TASK TO COMPLETE:
The reply should be an exact transcription of every record.

MATERIAL TO PROCESS:

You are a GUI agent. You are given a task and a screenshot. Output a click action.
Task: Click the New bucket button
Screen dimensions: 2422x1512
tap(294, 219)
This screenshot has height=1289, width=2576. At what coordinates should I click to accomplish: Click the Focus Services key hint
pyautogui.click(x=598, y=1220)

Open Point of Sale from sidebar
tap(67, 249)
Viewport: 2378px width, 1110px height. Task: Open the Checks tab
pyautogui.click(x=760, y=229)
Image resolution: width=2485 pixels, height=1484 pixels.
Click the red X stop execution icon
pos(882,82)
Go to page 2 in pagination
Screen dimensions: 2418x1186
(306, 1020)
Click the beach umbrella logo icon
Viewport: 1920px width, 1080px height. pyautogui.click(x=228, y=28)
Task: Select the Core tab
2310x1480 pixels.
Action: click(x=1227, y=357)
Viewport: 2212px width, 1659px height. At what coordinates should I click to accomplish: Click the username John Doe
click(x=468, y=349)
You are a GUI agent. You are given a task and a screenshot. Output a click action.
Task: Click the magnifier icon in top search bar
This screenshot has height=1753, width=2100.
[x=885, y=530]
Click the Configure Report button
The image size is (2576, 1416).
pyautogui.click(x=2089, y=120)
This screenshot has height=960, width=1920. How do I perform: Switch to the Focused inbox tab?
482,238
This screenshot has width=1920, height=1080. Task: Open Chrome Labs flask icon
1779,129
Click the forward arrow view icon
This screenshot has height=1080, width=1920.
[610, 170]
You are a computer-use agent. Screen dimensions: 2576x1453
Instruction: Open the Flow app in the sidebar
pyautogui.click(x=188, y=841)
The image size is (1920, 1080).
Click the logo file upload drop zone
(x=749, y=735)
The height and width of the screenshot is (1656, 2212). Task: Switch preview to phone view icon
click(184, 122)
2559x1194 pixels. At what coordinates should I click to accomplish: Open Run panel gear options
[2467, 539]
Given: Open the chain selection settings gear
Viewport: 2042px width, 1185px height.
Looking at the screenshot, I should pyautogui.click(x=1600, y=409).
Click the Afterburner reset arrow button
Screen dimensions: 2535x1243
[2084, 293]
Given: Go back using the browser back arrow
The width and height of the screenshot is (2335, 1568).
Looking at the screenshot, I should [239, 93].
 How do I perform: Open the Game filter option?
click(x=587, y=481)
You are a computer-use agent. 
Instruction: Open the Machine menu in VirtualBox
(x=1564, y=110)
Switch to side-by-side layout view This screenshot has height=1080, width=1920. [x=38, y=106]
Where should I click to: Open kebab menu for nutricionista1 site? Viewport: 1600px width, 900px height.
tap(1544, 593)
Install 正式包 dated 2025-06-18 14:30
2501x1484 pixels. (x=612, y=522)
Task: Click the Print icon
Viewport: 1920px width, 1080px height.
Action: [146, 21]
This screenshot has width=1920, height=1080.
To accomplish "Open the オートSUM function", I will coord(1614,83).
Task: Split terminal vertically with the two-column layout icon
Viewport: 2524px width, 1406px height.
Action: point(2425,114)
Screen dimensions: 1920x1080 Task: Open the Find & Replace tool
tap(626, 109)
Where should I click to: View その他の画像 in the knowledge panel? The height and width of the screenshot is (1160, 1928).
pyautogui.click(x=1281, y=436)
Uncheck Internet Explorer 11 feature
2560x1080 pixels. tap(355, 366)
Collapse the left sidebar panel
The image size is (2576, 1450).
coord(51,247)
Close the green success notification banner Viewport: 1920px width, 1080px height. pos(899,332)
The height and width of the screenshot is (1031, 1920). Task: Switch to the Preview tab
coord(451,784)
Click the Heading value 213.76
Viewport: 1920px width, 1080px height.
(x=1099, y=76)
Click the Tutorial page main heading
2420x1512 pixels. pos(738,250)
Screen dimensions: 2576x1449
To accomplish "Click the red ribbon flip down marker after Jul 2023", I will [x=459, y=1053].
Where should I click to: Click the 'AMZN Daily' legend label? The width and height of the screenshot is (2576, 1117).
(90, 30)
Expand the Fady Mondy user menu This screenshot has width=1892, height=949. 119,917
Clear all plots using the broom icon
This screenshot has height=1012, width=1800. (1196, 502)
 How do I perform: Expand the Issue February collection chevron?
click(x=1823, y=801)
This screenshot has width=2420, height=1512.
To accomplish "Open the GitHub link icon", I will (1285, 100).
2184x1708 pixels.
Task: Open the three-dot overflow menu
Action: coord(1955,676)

COMPLETED TASK:
You are a GUI agent. You are given a task and a screenshot. Output a click action.
Task: Click the New bucket button
Screen dimensions: 2422x1512
tap(294, 219)
This screenshot has height=1289, width=2576. At what coordinates should I click to accomplish: Click the Focus Services key hint
pyautogui.click(x=598, y=1220)

Open Point of Sale from sidebar
tap(67, 249)
Viewport: 2378px width, 1110px height. Task: Open the Checks tab
pyautogui.click(x=760, y=229)
Image resolution: width=2485 pixels, height=1484 pixels.
Click the red X stop execution icon
pos(882,82)
Go to page 2 in pagination
Screen dimensions: 2418x1186
(306, 1020)
Click the beach umbrella logo icon
Viewport: 1920px width, 1080px height. pyautogui.click(x=228, y=28)
Task: Select the Core tab
2310x1480 pixels.
Action: click(x=1227, y=357)
Viewport: 2212px width, 1659px height. At what coordinates should I click to accomplish: Click the username John Doe
click(x=468, y=349)
You are a GUI agent. You are given a task and a screenshot. Output a click action.
Task: Click the magnifier icon in top search bar
This screenshot has height=1753, width=2100.
[x=885, y=530]
Click the Configure Report button
The image size is (2576, 1416).
pyautogui.click(x=2089, y=120)
This screenshot has height=960, width=1920. How do I perform: Switch to the Focused inbox tab?
482,238
This screenshot has width=1920, height=1080. Task: Open Chrome Labs flask icon
1779,129
Click the forward arrow view icon
This screenshot has height=1080, width=1920.
[610, 170]
You are a computer-use agent. Screen dimensions: 2576x1453
Instruction: Open the Flow app in the sidebar
pyautogui.click(x=188, y=841)
The image size is (1920, 1080).
Click the logo file upload drop zone
(x=749, y=735)
The height and width of the screenshot is (1656, 2212). Task: Switch preview to phone view icon
click(184, 122)
2559x1194 pixels. At what coordinates should I click to accomplish: Open Run panel gear options
[2467, 539]
Given: Open the chain selection settings gear
Viewport: 2042px width, 1185px height.
Looking at the screenshot, I should pyautogui.click(x=1600, y=409).
Click the Afterburner reset arrow button
Screen dimensions: 2535x1243
[2084, 293]
Given: Go back using the browser back arrow
The width and height of the screenshot is (2335, 1568).
Looking at the screenshot, I should [239, 93].
 How do I perform: Open the Game filter option?
click(x=587, y=481)
You are a computer-use agent. 
Instruction: Open the Machine menu in VirtualBox
(x=1564, y=110)
Switch to side-by-side layout view This screenshot has height=1080, width=1920. [x=38, y=106]
Where should I click to: Open kebab menu for nutricionista1 site? Viewport: 1600px width, 900px height.
tap(1544, 593)
Install 正式包 dated 2025-06-18 14:30
2501x1484 pixels. (x=612, y=522)
Task: Click the Print icon
Viewport: 1920px width, 1080px height.
Action: [146, 21]
This screenshot has width=1920, height=1080.
To accomplish "Open the オートSUM function", I will coord(1614,83).
Task: Split terminal vertically with the two-column layout icon
Viewport: 2524px width, 1406px height.
Action: point(2425,114)
Screen dimensions: 1920x1080 Task: Open the Find & Replace tool
tap(626, 109)
Where should I click to: View その他の画像 in the knowledge panel? The height and width of the screenshot is (1160, 1928).
pyautogui.click(x=1281, y=436)
Uncheck Internet Explorer 11 feature
2560x1080 pixels. tap(355, 366)
Collapse the left sidebar panel
The image size is (2576, 1450).
coord(51,247)
Close the green success notification banner Viewport: 1920px width, 1080px height. pos(899,332)
The height and width of the screenshot is (1031, 1920). Task: Switch to the Preview tab
coord(451,784)
Click the Heading value 213.76
Viewport: 1920px width, 1080px height.
(x=1099, y=76)
Click the Tutorial page main heading
2420x1512 pixels. pos(738,250)
Screen dimensions: 2576x1449
To accomplish "Click the red ribbon flip down marker after Jul 2023", I will [x=459, y=1053].
Where should I click to: Click the 'AMZN Daily' legend label? The width and height of the screenshot is (2576, 1117).
(90, 30)
Expand the Fady Mondy user menu This screenshot has width=1892, height=949. 119,917
Clear all plots using the broom icon
This screenshot has height=1012, width=1800. (1196, 502)
 How do I perform: Expand the Issue February collection chevron?
click(x=1823, y=801)
This screenshot has width=2420, height=1512.
To accomplish "Open the GitHub link icon", I will (1285, 100).
2184x1708 pixels.
Task: Open the three-dot overflow menu
Action: coord(1955,676)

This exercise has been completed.